**Information supplied:**

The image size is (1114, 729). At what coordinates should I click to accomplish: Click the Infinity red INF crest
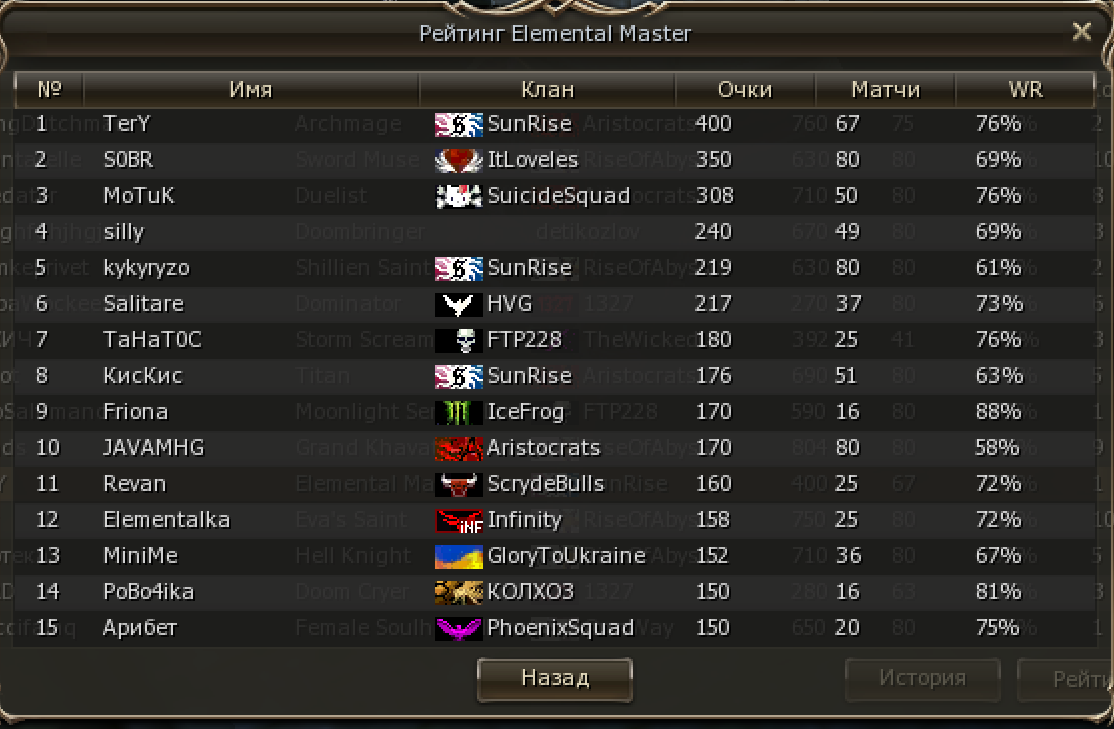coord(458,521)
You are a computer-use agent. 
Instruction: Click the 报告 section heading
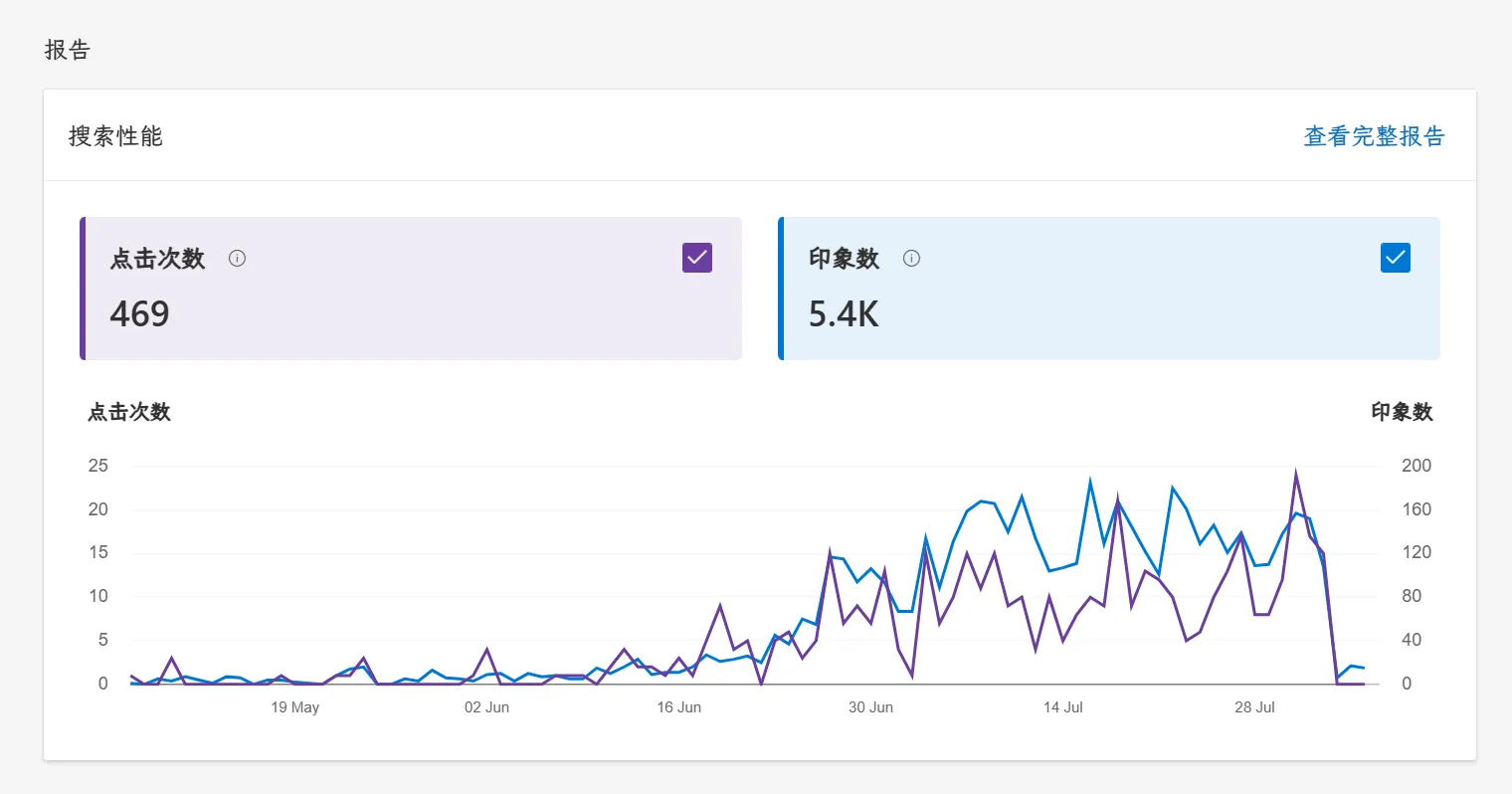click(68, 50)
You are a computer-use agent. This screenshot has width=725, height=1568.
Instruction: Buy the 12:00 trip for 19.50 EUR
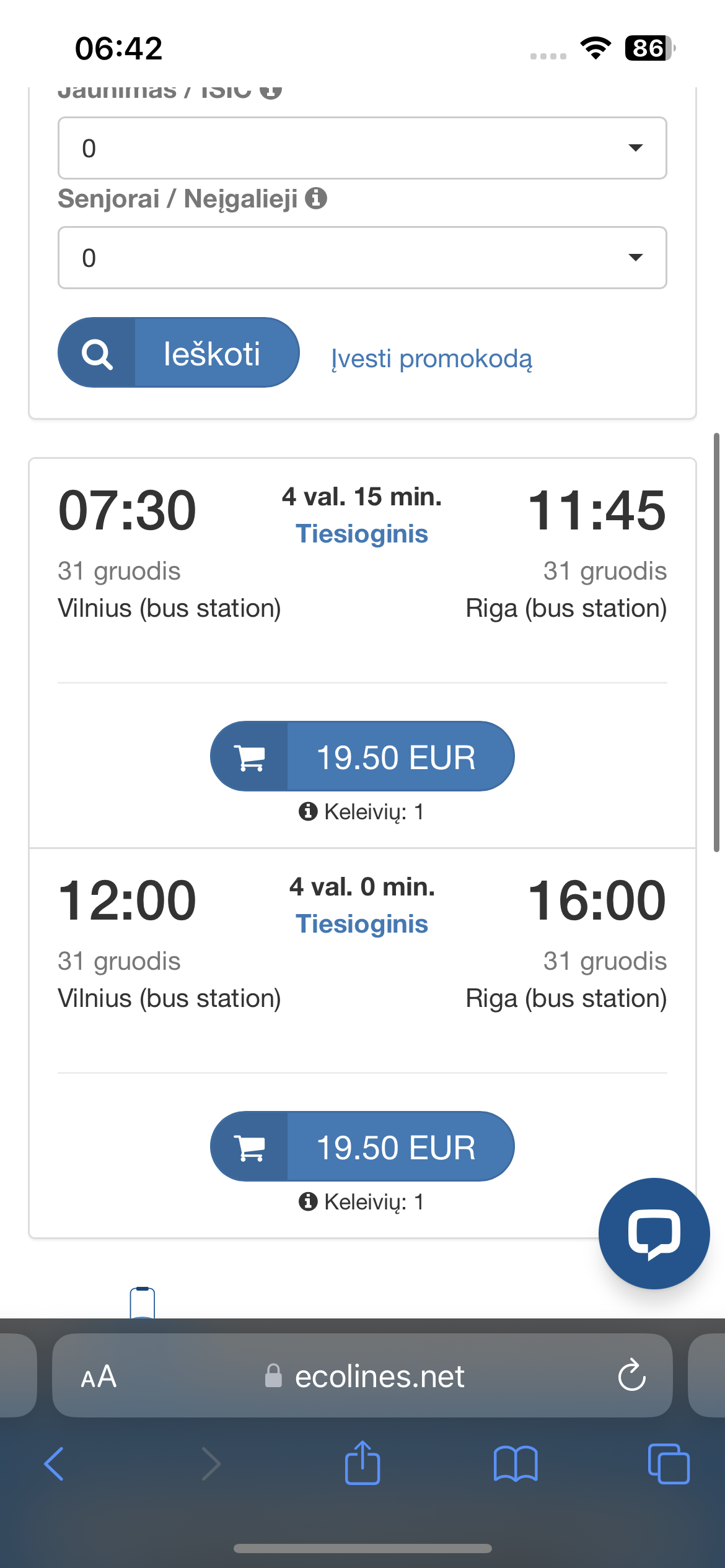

...

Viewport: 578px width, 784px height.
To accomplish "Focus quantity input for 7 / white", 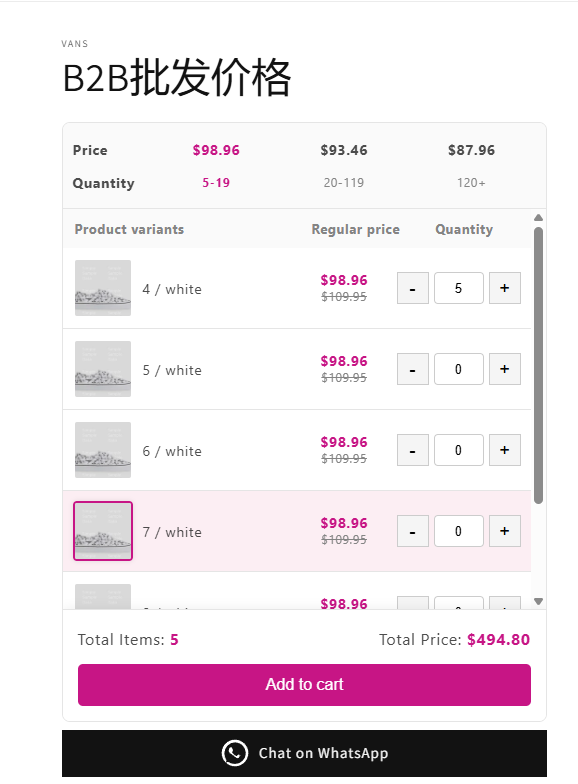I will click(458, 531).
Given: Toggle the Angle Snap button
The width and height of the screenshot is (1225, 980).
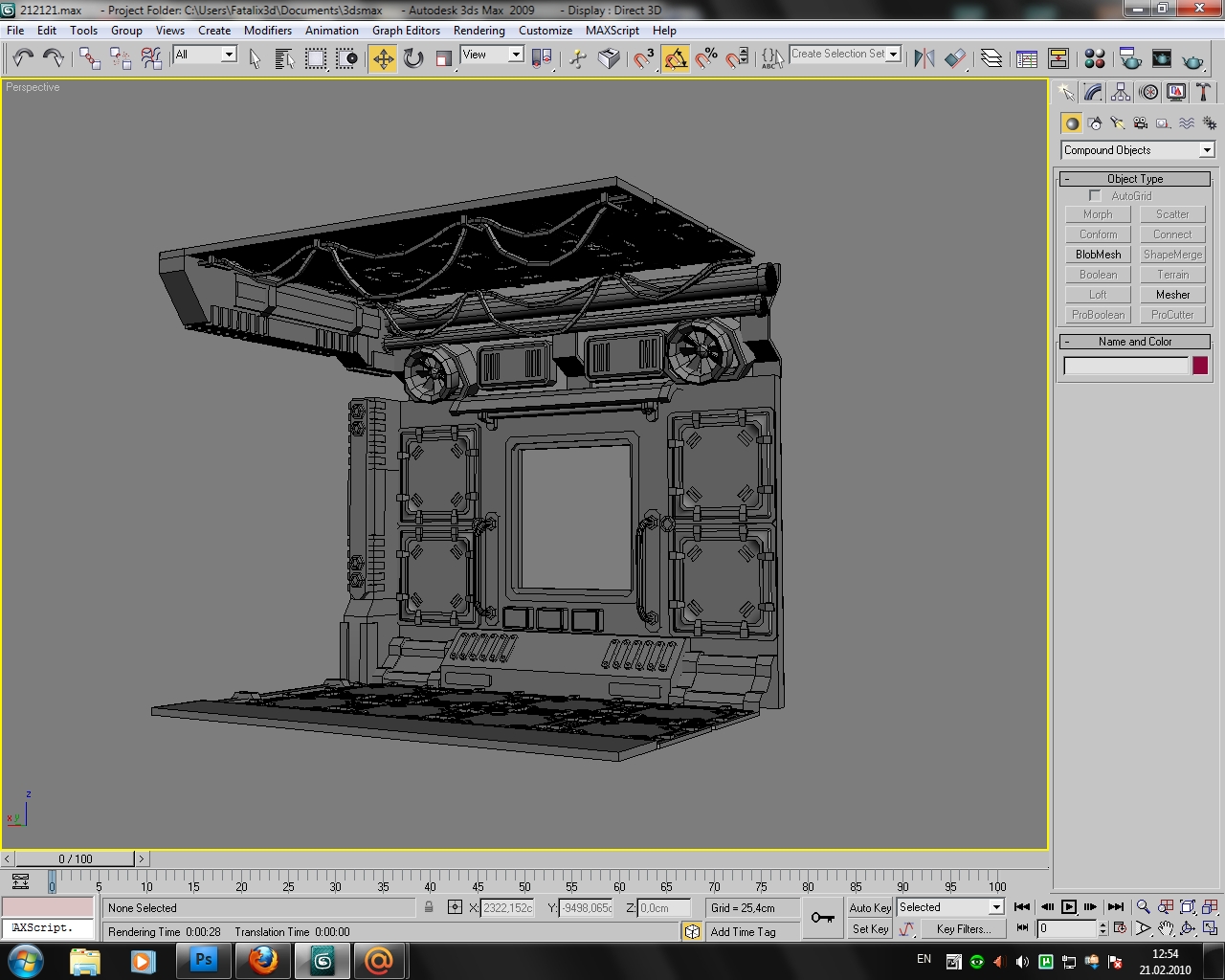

==

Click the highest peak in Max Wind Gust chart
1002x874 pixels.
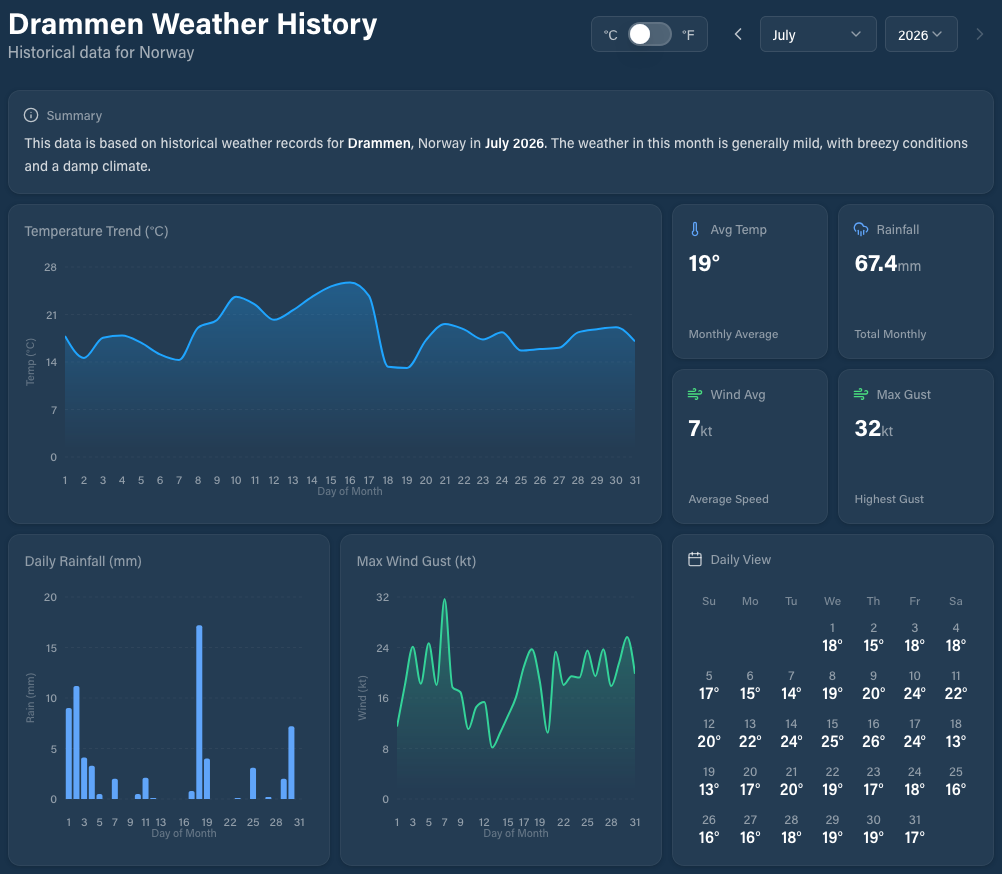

**What the exercise asks:**
Please duplicate the lines of the records from the line that contains "Given: Toggle the Angle Snap button" through the line that contains "The width and", with both of those lines included.

**Written solution:**
Given: Toggle the Angle Snap button
The width and height of the screenshot is (1225, 980).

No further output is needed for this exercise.